» Work item: From the line that contains "Screen dimensions: 750x1334" down to the final line below, please repeat each line exactly and nothing more, with no pictures.

» Extracted records:
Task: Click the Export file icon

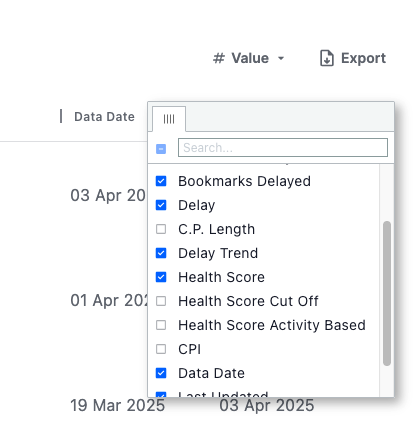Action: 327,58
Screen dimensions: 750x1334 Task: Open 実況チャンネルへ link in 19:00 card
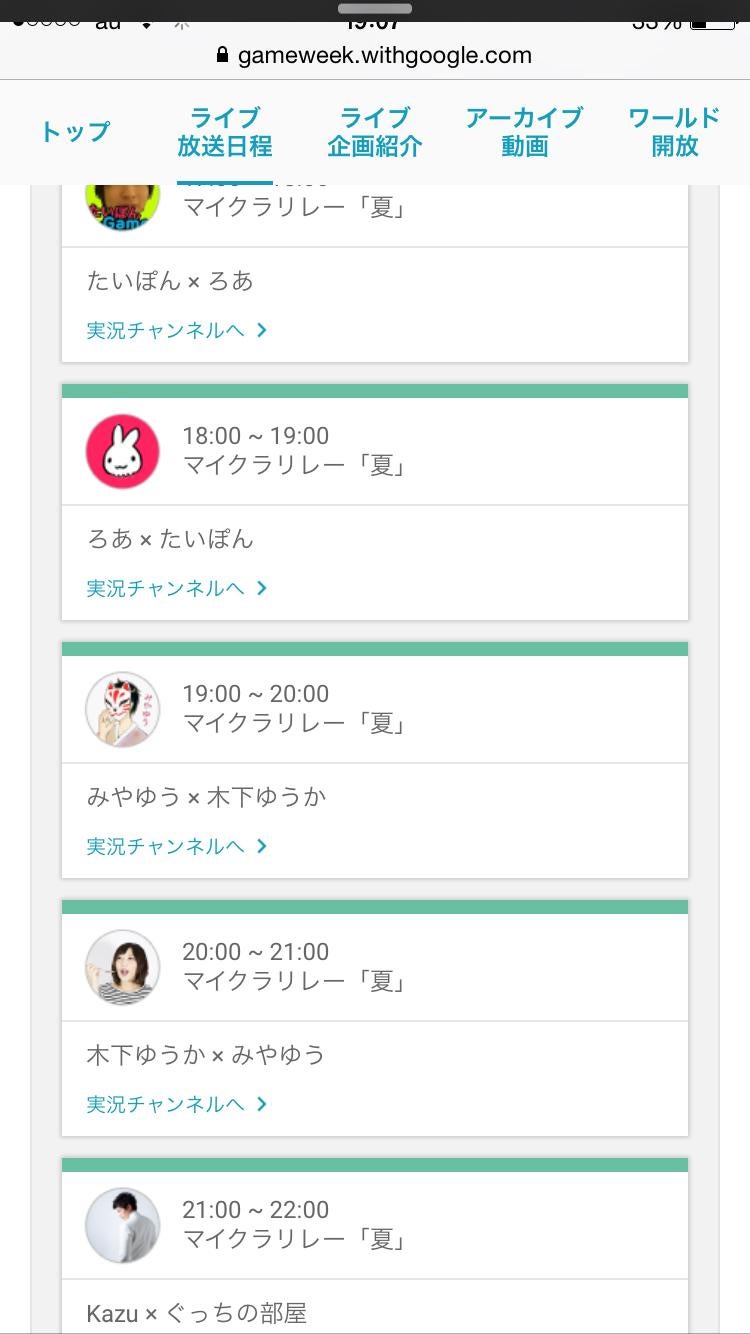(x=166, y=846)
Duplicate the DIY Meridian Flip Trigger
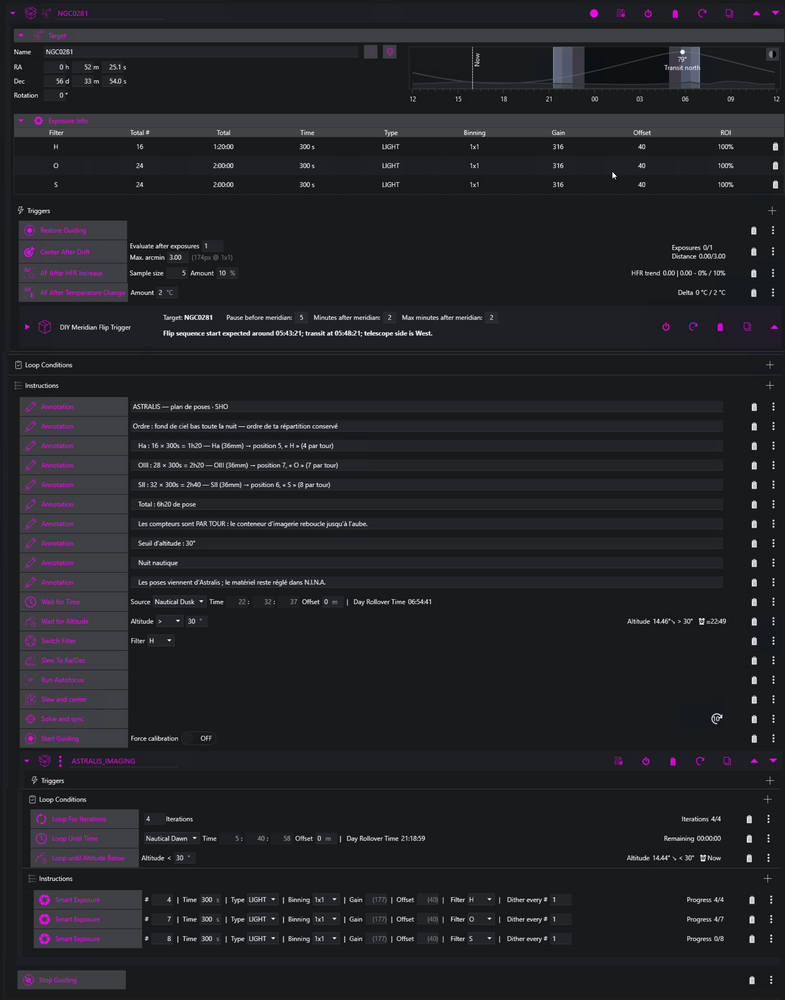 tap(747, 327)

» Output of the exercise:
Screen dimensions: 750x1334 Task: Open 実況チャンネルへ link in 19:00 card
(x=166, y=846)
Duplicate the DIY Meridian Flip Trigger
 tap(747, 327)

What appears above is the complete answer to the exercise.